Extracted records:
──────────

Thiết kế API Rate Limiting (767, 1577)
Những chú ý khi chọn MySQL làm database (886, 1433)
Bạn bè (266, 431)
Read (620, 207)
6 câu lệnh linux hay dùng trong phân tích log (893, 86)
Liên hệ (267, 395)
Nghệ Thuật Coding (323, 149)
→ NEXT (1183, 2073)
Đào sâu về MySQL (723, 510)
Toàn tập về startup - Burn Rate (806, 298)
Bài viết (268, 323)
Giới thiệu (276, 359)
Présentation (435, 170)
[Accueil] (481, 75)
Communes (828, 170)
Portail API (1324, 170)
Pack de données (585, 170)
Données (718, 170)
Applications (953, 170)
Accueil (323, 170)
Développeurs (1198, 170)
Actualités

──────────

Task to carry out: Set down nothing but the lines from the one with "Toàn tập về startup - Burn Rate (806, 298)" through the end of the records, keeping each line exactly as written and including both ends.

Exercise response:
Toàn tập về startup - Burn Rate (806, 298)
Bài viết (268, 323)
Giới thiệu (276, 359)
Présentation (435, 170)
[Accueil] (481, 75)
Communes (828, 170)
Portail API (1324, 170)
Pack de données (585, 170)
Données (718, 170)
Applications (953, 170)
Accueil (323, 170)
Développeurs (1198, 170)
Actualités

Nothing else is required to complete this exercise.